Tasks and exercises:
• A. In the forum discussion about meeting someone else and seeing problems in a marriage, what does Charbon say the early stages of an infatuation or love affair are no more representative of?
• B. Carry on the forum discussion about meeting someone else and seeing problems in a marriage, picking up after its final post.

Page text:
* * *

JamJars80 Mon 12-Nov-12 18:38:50

Sometimes it takes meeting someone else to recognise problems in your own relationship that you never acknowledged before. Before OM you might have just accepted that dh practically ignoring you and neglecting you and dcs was normal. Not making an effort or being emotionally and physically absent was normal. You just 'plod along' because you never think of the alternative or that your life could be better, be happier. Sometimes it takes meeting someone else to finally see the real state of your relationship and how things have just fallen into decline. This could be your doing as well as dh/dw. It could be a wake up call for you both, either to make an active effort if you still love each other and WANT to save the marriage, or alternatively, to recognise you have reached the point where you just are not happy to continue in relationship.

Charbon Mon 12-Nov-12 19:09:42

I often hear people saying this and it sounds quite plausible - that it took meeting someone else to realise what was missing. But I think when you unpick this with people it's rarely the whole truth and it's an unfair comparison in any case.

It also suggests that the people having these feelings have very skewed judgement about real relationships.

It's actually quite rare for someone living in a relationship with no sex or affection and separate sleeping arrangements, to convince themselves that this is good enough for them personally, or that it's typical of a good relationship. It therefore doesn't need the arrival of someone new to help those particular lightbulbs to go on.

It's also true that most people in long-term relationships don't behave towards eachother in the way that new lovers do, so the comparison about 'what's missing' is wholly unfair. The early stages of an infatuation or love affair are no more representative of a real relationship, than the marriage that is being described here is representative of most good marriages.

So a person who thinks their miserable marriage is normal and that a new affair is how things will always be, needs to check their judgement about what constitutes a typically good relationship.

* * *

Dataset entries:
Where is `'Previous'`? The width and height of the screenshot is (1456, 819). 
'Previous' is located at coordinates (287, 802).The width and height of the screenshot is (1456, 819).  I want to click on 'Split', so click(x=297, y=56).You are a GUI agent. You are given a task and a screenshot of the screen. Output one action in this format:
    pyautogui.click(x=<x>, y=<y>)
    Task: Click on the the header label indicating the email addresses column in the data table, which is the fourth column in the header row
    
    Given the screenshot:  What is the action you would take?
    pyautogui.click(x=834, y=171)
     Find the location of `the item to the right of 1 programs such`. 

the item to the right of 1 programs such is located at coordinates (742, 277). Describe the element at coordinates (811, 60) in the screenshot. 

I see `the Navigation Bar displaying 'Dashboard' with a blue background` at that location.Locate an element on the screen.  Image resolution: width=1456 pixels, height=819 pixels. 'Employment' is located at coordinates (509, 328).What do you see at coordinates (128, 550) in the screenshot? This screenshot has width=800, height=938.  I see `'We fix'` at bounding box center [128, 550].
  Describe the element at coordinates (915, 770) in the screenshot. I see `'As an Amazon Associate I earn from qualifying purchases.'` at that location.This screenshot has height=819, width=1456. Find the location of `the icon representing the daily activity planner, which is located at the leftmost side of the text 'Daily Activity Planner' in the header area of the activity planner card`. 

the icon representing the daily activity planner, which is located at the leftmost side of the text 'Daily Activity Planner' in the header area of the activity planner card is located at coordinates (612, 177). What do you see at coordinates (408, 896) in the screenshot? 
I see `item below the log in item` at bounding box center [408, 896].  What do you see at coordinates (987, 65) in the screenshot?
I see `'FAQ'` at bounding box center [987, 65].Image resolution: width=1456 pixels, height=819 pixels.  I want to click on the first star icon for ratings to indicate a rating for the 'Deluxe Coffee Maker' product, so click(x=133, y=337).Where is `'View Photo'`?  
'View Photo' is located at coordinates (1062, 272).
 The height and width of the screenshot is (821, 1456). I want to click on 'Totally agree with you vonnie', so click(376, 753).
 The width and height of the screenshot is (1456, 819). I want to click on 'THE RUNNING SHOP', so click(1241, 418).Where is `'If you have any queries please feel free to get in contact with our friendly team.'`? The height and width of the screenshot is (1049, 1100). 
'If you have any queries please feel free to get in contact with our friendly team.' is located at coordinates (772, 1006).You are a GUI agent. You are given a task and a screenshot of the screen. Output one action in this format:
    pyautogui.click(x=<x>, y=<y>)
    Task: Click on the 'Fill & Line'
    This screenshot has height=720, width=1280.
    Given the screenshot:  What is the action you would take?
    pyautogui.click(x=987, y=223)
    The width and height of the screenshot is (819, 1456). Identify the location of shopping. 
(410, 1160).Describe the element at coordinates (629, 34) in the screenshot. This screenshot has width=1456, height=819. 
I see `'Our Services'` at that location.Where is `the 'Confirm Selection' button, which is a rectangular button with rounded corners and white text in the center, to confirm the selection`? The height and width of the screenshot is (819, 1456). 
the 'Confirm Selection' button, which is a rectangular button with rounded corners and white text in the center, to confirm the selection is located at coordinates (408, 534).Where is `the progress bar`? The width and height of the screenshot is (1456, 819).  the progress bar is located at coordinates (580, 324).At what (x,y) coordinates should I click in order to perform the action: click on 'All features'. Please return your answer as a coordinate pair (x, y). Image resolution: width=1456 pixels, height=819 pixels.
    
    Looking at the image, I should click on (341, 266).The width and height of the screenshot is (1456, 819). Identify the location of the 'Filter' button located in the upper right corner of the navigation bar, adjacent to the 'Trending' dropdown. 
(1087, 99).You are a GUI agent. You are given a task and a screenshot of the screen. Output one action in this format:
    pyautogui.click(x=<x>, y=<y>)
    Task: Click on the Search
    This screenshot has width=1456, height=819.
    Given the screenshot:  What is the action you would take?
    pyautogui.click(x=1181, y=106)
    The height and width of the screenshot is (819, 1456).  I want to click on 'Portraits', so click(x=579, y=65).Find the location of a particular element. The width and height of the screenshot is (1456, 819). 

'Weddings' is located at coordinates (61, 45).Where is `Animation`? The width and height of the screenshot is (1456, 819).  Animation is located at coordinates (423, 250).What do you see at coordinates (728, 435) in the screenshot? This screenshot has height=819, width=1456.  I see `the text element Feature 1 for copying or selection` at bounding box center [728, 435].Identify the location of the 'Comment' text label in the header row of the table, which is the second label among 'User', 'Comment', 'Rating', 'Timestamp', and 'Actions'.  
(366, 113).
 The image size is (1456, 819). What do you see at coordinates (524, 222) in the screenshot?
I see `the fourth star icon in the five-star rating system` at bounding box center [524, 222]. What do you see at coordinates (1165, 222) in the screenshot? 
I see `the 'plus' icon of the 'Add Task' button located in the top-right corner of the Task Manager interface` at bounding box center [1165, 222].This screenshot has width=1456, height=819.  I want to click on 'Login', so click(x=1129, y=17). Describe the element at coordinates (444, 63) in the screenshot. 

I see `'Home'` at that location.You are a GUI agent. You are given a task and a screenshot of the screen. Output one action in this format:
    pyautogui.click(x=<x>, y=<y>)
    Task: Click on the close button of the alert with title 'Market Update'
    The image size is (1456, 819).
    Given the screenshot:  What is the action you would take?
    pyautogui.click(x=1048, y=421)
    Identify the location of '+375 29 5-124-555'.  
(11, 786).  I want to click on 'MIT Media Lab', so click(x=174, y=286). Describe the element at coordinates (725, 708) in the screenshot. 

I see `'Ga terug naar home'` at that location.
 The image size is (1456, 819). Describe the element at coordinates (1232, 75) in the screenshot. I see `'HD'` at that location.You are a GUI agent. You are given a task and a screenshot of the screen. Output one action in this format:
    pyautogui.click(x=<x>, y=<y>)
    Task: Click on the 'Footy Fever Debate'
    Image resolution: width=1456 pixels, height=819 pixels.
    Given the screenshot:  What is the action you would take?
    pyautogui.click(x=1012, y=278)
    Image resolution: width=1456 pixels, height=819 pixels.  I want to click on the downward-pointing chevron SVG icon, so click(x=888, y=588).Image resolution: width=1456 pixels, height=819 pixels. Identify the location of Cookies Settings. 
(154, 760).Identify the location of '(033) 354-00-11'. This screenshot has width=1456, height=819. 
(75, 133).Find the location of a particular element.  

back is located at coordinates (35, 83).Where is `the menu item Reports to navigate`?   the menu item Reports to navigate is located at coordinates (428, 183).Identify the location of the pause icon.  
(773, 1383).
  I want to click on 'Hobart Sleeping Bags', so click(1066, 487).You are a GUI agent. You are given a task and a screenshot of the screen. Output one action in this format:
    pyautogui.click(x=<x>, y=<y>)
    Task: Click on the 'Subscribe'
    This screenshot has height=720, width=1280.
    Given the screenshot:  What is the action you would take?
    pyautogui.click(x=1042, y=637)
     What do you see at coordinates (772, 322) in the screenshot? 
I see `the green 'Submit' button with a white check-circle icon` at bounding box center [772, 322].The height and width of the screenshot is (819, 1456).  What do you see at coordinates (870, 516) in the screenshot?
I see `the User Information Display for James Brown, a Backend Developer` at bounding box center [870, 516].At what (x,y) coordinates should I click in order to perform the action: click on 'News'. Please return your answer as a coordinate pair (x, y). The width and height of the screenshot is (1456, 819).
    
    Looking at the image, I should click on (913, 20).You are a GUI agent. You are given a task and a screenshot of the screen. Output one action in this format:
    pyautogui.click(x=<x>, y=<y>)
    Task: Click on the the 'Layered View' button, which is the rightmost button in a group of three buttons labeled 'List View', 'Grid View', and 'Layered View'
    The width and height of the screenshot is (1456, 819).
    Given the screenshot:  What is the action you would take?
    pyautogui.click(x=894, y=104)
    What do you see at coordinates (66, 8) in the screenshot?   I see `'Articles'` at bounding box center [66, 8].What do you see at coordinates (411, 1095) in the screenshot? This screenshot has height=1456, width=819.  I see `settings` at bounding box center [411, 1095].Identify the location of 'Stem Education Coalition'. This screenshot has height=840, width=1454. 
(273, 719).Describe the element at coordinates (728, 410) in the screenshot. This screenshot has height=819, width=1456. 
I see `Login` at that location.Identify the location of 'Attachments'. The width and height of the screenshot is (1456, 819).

* * *

Answers per task:
• A. A real relationship.

• B.
JamJars80 Mon 12-Nov-12 19:27:17

I both agree and disagree with you charbon. I have for many years had a marriage with no affection, attention, sex, no support. List goes on. However I probably would have stayed in this situation indefinetly as I have young dcs and the thought of leaving/separating would not even enter any part of my mind.
An affair, whether that be ea or pa, should definitely not be used to think of what your life could be like, and I in no way would say it's ok or condone it to have one, but in a situation like mine, it definitely would make me think about my future and the years staring ahead at me living like this.
A marriage/relationship should be something you are both actively involved in and are both working on constantly, whether that be consciously or not.
Otherwise, what's the point?
Anyway, I guess what I'm trying to say is that in a situation like the op has, if she has feelings for someone else, then she needs to clearly think what her marriage was like before EA. And how will it change after EA?? will things become better or never the same again.

Charbon Mon 12-Nov-12 20:28:33

I don't want to hijack the OP's thread jamjars but are you still in a relationship with no affection, attention, sex, or support?

You don't have to be, you know? It's okay to say this is not enough for you.

But if you are and there's no-one else involved, it hasn't taken someone else to make you realise it, has it?

amillionyears Mon 12-Nov-12 20:41:53

There are a few things about your posts that I dont understand.
Are you a person who has to have someone to love? I cant think of the right words , but in rl, I know some blokes who if a relationship is ending,they have another girl lined up because they think they are less of a person if they dont.

Also, you said you have never loved your DH inconditionally. What does that bit mean?

I do have some more questions , but those 2 will do for now.

CogitoErgoSometimes Mon 12-Nov-12 20:48:03

Fifteen years of odd behaviour and seven years of couples counselling..... I think that well and truly pre-dates a 1 year crush or whatever it is. I'm amazed the OP has stuck it out so long tbh.